**Document segment**
[Start of section]

For decades, the general public has been taught that fat in food was the worst thing you could consume. So people sought out fat-free food products, from sour cream and yogurt to meat, dairy, sweets, and everything in between.

The problem, however, is that food without fat doesn’t taste good. So food manufacturers pump these products full of refined sugar instead.

In recent years, many health professionals have sounded the alarm that sugar is the real killer. This has led to a rise in sugar-free sweeteners.

Erythritol vs stevia; one of these sweeteners is in almost everyone’s home, and the other is virtually unknown to consumers. But both are great ways to replace refined sugar from your diet.

Keep reading below to discover which sweetener you should choose and why.

What Is Stevia?

Unlike other popular sugar replacements, stevia is a natural sweetener. It’s not artificial, as the stevia rebaudiana plant is found naturally in places like Brazil and Paraguay.

The active compounds of the plant are found in the leaves and are far sweeter than sugar. The good news about Stevia is that it’s a calorie-free sweetener. Our bodies don’t metabolize the compounds found in the sweetener, meaning you aren’t going to pack on the calories when you pack in the stevia. 

If you’re used to refined sugar in your food, sweets, and beverages, then stevia might take some getting used to. The sweetness is a bit less pronounced at first. 

Rather than getting all the sweetness upfront, it’s slower to notice but lasts much longer than the taste of refined sugar. And it has a noticeable aftertaste that some people consider unpleasant. This too may take some getting used to. 

In the US, stevia extract is generally regarded as safe (GRAS) and is used extensively in food and beverage products. Stevia leaf, and other forms of extract, however, are not approved for food use by the FDA.

Europe has allowed the use of stevia in food processing since 2011 while Asian countries like Japan have been using it for decades. It’s now grown all over the world, with China being one of the leading exporters of stevia products. 

In the native growing regions of South America, stevia leaves have been used for thousands of years, renowned for their sweetness. Local peoples have used them to sweeten teas or to consume directly. They also use it as a form of medicine. 

Pros and Cons of Stevia

So why should you start using stevia as a sweetener? What are the benefits of stevia that set it apart from sugar and other types of sweeteners?

[End of section]

**Tasks to perform**
a) Output the stevia article from "The active compounds" up to and including "may take some getting used to.".
b) In the stevia article, since what year has Europe allowed the use of stevia in food processing?
c) Which countries are named in the stevia article?

**Dataset excerpts**
[Start of section]

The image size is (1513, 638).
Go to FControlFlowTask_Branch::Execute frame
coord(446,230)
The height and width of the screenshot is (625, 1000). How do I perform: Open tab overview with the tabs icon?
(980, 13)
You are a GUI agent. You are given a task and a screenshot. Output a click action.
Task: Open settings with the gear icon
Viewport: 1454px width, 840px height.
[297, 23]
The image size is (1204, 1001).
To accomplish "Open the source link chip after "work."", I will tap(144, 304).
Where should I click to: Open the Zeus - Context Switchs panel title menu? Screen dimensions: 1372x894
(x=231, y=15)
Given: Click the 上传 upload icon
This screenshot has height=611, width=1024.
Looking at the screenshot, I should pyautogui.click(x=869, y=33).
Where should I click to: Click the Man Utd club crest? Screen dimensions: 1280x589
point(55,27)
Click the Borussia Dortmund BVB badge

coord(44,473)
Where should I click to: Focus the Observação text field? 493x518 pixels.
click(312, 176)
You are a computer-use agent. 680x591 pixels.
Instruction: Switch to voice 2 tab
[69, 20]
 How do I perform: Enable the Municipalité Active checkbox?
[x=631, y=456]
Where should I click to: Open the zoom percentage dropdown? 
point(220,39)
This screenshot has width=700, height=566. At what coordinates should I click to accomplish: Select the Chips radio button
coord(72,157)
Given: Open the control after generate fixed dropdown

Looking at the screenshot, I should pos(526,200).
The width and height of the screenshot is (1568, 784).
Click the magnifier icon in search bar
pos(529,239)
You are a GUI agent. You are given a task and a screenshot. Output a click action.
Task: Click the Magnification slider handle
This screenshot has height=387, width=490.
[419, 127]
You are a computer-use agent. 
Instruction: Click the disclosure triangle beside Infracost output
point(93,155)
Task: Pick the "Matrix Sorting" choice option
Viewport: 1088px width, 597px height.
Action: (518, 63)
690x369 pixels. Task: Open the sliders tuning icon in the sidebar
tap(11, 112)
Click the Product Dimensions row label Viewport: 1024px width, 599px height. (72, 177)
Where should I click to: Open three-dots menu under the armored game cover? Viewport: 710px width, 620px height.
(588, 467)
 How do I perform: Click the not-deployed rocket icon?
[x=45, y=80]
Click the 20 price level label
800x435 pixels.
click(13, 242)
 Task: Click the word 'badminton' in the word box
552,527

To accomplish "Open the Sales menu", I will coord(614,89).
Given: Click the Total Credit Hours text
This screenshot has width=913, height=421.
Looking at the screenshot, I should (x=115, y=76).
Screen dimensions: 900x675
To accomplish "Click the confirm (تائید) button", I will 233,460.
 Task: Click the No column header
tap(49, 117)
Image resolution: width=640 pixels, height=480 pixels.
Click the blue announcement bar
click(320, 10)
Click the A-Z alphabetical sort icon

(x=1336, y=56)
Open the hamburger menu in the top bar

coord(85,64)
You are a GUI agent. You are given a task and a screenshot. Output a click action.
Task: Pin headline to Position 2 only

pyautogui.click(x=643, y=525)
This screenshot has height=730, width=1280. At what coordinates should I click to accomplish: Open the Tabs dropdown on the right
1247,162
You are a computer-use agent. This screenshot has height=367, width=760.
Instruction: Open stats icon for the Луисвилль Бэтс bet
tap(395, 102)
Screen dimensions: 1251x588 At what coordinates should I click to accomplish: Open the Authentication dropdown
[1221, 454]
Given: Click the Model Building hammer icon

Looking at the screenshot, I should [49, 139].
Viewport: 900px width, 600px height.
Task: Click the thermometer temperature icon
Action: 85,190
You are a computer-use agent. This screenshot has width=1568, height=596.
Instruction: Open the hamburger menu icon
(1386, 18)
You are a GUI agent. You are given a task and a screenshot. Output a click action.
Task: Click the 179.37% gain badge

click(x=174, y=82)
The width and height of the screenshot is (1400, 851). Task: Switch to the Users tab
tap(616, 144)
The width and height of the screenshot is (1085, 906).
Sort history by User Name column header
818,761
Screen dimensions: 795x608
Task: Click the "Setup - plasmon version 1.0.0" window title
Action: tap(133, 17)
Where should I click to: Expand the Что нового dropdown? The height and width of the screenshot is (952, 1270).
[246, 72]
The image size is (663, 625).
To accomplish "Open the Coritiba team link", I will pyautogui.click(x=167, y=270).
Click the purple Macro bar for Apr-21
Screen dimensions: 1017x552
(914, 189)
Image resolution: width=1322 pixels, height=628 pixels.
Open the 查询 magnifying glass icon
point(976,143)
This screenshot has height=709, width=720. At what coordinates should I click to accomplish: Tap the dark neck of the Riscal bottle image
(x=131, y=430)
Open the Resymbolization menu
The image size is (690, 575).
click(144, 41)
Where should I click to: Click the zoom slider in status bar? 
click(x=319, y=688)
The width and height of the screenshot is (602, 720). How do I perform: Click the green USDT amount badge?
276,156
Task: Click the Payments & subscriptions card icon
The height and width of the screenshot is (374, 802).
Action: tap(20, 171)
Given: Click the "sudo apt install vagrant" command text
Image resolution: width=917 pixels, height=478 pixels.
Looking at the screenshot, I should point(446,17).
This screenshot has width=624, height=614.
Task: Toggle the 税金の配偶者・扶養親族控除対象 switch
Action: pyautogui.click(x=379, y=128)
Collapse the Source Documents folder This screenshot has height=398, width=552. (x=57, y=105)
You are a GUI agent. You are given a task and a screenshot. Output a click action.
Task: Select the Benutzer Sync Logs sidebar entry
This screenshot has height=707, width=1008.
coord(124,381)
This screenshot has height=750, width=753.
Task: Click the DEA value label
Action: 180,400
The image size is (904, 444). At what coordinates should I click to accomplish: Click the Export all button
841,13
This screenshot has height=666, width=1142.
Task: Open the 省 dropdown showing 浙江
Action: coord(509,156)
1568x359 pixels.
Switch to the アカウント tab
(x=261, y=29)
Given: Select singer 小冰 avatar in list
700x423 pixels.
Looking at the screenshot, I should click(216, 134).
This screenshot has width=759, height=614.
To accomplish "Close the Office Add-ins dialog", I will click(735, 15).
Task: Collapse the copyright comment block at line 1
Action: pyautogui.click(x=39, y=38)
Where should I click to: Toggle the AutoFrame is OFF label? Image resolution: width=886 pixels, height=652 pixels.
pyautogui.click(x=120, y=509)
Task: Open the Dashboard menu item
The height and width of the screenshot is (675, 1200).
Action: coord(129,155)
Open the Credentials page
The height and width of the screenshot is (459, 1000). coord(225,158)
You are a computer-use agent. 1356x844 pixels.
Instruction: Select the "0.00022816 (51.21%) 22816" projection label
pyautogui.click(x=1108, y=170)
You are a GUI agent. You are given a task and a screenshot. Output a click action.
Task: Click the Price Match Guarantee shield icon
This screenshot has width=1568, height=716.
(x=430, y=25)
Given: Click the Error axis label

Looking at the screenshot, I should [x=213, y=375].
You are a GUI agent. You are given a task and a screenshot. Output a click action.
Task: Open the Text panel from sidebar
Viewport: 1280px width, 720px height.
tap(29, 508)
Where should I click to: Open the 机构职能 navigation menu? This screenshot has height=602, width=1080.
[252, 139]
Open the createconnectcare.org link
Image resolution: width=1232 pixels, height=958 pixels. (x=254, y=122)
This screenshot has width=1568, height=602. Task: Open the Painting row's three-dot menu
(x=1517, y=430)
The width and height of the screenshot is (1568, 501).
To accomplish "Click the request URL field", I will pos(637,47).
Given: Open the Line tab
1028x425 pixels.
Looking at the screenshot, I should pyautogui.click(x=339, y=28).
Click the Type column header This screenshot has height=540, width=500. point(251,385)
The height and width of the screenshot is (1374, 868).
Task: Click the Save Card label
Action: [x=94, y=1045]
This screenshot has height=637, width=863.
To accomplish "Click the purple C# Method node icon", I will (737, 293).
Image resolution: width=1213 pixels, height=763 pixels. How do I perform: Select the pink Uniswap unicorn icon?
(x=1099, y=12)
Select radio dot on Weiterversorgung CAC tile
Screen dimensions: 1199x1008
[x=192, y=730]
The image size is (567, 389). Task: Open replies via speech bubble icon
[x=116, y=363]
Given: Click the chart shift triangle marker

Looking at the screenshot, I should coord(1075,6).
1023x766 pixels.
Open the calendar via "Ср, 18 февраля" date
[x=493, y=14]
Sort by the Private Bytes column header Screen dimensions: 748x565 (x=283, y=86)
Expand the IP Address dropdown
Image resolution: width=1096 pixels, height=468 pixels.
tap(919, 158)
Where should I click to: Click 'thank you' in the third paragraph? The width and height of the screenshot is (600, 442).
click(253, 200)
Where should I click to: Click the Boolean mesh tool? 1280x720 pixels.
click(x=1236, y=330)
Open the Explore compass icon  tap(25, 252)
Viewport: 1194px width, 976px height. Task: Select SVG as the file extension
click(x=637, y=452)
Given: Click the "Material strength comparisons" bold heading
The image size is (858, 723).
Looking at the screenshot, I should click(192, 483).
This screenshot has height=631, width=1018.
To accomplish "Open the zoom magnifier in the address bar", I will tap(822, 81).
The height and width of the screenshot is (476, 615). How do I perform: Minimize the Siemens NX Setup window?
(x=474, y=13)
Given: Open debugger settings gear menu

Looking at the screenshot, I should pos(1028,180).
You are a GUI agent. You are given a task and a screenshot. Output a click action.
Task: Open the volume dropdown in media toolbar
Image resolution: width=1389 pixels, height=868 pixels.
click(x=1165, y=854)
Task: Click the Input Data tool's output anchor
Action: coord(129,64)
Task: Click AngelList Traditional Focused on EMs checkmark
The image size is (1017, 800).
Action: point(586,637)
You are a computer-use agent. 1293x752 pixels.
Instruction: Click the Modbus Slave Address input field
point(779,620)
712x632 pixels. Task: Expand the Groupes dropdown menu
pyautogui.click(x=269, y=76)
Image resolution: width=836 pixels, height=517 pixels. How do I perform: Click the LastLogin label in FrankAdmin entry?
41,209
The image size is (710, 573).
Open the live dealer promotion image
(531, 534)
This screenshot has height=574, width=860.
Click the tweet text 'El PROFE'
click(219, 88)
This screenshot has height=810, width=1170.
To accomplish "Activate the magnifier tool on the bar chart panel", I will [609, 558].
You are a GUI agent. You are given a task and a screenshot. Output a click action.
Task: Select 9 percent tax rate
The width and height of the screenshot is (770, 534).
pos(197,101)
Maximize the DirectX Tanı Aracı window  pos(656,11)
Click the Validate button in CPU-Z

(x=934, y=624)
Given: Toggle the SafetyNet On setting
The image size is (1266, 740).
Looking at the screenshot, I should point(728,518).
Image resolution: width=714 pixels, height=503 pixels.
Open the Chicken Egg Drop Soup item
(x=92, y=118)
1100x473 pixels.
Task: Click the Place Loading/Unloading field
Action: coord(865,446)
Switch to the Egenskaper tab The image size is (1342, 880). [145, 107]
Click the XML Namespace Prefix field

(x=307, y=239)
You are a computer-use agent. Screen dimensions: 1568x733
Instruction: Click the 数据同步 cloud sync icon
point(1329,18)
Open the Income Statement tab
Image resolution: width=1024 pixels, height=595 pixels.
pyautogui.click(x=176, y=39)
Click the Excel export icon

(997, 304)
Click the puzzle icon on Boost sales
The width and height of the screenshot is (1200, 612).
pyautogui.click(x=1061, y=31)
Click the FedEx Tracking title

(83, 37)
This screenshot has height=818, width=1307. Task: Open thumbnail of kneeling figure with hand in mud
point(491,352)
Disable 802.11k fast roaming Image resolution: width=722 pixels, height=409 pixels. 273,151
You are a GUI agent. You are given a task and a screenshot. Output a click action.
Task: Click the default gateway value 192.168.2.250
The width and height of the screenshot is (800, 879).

[End of section]

**Written responses**
a)
The active compounds of the plant are found in the leaves and are far sweeter than sugar. The good news about Stevia is that it’s a calorie-free sweetener. Our bodies don’t metabolize the compounds found in the sweetener, meaning you aren’t going to pack on the calories when you pack in the stevia. 

If you’re used to refined sugar in your food, sweets, and beverages, then stevia might take some getting used to. The sweetness is a bit less pronounced at first. 

Rather than getting all the sweetness upfront, it’s slower to notice but lasts much longer than the taste of refined sugar. And it has a noticeable aftertaste that some people consider unpleasant. This too may take some getting used to.

b) Since 2011.

c) Brazil, Paraguay, the US, Japan, China